How well consumers follow the application recommendations and instructions when using whitening strips is another matter. Some dentists report that individuals can overuse whitening products because they like the results so much and keep applying layer after layer hoping for whiter and whiter teeth.
If applied incorrectly or pushed into the gums, extreme sensitivity and soreness may result. Using the strips too often and for too long also can damage tooth enamel and lead to underlying tissue damage below the gums.
Your teeth may become mildly sensitive after you whiten, but it’s usually short term. It might be less of an issue if your teeth and gums are in good shape.
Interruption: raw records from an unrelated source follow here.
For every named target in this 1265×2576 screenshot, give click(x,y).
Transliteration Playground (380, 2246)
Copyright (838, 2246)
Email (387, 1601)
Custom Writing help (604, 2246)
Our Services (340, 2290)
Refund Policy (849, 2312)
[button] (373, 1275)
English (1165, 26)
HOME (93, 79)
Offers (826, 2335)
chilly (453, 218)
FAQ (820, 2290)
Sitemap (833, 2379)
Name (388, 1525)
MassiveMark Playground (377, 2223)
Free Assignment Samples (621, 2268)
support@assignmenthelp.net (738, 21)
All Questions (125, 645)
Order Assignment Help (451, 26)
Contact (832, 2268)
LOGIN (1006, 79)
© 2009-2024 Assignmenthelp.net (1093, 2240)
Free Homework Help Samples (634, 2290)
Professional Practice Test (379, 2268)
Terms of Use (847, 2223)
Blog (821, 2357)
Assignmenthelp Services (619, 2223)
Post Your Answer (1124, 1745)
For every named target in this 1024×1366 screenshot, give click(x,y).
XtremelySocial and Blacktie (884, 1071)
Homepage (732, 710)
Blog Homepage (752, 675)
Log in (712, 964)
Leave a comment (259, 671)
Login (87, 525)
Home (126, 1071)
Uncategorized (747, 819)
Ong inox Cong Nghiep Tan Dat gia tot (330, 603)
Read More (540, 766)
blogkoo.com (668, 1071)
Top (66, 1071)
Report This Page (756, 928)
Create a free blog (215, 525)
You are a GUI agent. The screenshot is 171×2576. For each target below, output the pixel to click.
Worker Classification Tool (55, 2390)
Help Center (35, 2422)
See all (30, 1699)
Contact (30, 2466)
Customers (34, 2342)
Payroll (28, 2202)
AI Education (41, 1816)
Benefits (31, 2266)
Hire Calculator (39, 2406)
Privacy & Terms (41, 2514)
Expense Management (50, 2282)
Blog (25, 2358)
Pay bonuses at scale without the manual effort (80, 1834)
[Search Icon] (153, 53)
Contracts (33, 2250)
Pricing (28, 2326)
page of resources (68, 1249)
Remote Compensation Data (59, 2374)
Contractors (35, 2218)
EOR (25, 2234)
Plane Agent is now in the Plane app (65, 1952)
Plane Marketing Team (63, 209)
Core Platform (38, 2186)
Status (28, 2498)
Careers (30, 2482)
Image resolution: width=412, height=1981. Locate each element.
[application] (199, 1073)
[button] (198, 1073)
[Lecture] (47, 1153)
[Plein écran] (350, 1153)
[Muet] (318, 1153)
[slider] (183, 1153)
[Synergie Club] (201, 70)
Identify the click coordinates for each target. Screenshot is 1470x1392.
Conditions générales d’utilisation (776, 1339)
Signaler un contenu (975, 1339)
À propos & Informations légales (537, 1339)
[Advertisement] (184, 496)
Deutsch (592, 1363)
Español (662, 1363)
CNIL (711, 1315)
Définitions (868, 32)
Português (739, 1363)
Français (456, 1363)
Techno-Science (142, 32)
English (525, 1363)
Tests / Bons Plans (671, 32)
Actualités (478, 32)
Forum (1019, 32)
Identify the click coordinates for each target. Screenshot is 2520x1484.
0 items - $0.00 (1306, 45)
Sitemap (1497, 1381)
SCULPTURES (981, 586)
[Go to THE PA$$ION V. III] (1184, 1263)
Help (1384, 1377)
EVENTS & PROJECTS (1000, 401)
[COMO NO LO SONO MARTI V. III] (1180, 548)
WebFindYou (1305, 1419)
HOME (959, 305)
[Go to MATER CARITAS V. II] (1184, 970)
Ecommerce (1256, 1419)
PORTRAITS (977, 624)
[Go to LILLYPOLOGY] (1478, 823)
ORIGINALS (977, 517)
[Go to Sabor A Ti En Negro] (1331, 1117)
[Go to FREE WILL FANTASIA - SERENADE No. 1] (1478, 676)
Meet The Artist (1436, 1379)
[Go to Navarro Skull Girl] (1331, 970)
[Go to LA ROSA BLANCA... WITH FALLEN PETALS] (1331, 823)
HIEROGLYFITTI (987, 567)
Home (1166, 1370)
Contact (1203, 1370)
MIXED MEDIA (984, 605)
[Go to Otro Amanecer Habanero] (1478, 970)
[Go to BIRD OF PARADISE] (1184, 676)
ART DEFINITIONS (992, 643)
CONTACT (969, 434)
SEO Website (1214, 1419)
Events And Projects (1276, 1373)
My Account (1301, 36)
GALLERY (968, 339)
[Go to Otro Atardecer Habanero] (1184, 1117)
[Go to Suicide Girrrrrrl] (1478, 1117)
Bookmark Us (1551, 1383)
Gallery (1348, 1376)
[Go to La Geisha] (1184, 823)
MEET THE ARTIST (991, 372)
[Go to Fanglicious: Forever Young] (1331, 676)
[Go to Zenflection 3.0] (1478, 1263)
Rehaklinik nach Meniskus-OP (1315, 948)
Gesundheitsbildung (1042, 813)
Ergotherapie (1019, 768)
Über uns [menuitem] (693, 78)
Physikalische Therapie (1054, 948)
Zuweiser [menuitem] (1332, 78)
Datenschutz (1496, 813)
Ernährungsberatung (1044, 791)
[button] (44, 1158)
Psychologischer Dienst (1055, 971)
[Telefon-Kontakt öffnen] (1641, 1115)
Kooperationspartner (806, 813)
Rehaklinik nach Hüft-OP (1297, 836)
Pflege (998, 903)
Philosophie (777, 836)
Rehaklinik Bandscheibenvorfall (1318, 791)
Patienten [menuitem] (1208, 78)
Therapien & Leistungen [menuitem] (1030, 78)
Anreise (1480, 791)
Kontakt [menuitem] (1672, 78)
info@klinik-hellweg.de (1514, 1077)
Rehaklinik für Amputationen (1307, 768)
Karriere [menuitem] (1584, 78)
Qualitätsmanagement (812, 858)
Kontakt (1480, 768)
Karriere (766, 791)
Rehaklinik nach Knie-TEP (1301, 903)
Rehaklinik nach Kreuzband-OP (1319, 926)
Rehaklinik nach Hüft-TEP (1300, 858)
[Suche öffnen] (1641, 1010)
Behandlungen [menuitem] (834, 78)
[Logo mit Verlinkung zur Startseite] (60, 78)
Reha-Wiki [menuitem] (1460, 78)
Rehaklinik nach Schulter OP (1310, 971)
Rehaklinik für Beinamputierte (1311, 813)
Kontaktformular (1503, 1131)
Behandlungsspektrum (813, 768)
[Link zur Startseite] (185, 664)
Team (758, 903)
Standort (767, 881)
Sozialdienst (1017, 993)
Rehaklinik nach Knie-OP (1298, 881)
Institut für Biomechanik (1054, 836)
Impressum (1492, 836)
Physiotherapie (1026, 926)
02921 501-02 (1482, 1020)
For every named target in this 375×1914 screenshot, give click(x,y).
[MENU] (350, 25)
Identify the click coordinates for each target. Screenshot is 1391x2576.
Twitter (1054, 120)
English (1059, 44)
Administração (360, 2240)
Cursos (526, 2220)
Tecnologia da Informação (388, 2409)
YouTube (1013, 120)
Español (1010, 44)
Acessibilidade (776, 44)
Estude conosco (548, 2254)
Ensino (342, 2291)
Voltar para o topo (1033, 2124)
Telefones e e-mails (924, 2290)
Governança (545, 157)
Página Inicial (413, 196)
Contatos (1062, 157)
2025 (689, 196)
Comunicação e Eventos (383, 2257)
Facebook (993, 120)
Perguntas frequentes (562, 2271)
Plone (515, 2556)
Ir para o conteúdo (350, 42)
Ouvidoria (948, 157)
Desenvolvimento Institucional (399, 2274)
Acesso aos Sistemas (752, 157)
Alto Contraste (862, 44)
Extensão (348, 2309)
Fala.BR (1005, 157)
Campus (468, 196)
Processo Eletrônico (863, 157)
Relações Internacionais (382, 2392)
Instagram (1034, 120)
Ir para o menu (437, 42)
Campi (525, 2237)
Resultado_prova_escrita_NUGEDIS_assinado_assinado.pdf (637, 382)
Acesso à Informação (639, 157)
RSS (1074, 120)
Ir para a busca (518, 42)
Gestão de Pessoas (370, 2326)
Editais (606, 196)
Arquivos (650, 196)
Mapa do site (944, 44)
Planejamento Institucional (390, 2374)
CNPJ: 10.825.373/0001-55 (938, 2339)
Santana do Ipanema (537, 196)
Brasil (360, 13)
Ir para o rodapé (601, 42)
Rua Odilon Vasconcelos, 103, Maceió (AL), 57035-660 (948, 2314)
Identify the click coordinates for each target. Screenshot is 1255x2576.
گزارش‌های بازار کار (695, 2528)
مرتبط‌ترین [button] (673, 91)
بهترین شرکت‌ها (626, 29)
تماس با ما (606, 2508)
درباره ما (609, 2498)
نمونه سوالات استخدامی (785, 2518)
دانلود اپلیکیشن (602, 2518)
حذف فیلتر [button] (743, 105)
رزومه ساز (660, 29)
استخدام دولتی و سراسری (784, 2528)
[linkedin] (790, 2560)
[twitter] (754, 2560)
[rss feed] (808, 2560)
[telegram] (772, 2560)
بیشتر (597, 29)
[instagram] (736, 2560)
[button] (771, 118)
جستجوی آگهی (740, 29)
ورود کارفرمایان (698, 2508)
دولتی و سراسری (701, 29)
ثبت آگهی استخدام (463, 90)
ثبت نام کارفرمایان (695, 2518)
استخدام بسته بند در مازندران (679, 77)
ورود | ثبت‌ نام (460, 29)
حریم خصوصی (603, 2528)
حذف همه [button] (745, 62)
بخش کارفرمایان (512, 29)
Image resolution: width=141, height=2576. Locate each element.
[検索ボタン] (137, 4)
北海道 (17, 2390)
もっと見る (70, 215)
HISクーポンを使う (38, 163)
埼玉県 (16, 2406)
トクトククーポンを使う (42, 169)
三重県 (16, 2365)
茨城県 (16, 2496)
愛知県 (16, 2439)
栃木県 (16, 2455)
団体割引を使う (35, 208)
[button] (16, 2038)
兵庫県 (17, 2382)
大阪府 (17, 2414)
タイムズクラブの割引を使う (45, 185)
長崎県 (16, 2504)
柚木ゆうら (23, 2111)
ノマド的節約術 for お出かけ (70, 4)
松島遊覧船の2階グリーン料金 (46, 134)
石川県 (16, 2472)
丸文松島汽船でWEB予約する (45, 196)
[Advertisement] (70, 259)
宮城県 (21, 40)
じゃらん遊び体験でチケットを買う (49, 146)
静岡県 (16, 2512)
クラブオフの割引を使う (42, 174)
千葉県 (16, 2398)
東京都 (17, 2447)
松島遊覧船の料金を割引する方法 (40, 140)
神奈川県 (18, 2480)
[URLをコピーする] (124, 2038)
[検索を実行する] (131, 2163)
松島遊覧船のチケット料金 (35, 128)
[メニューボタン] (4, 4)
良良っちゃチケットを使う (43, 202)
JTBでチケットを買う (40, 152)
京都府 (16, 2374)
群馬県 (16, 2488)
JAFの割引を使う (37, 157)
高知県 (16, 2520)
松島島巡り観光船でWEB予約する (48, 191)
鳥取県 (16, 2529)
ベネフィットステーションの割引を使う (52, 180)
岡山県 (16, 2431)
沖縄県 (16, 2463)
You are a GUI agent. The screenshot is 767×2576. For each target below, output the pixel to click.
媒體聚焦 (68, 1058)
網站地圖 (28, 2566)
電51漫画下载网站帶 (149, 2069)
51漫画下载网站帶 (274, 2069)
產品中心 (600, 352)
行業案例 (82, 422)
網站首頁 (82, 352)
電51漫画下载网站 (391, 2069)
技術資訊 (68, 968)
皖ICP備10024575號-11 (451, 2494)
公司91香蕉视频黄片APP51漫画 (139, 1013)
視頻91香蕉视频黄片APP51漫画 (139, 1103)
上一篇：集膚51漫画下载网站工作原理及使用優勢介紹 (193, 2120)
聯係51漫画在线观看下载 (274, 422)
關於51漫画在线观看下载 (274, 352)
If it bothers you, stop the treatment and talk to your dentist.
Possible side effects
Side effects of teeth whitening products usually clear up within a couple of weeks, provided you stop using the chemicals.
- tooth sensitivity
- gum irritation
- bluish enamel
- uneven whiteness
If the bleaching agent seeps into a cracked tooth, dodgy filling or an unfilled cavity a tooth can suffer internal damage that can lead to a root canal. If your teeth are in poor conditions you should not be using over the counter teeth whitening products.
Having whiter teeth was certainly not at the top of my list of priorities when I began my quest for improving my own dental care. Now, having won my own battle with getting my teeth and gums in a healthier condition, it may be time for me to look at my own whitening options. I’ve not decided whether to go with whitening strips or not as yet, I will keep you posted.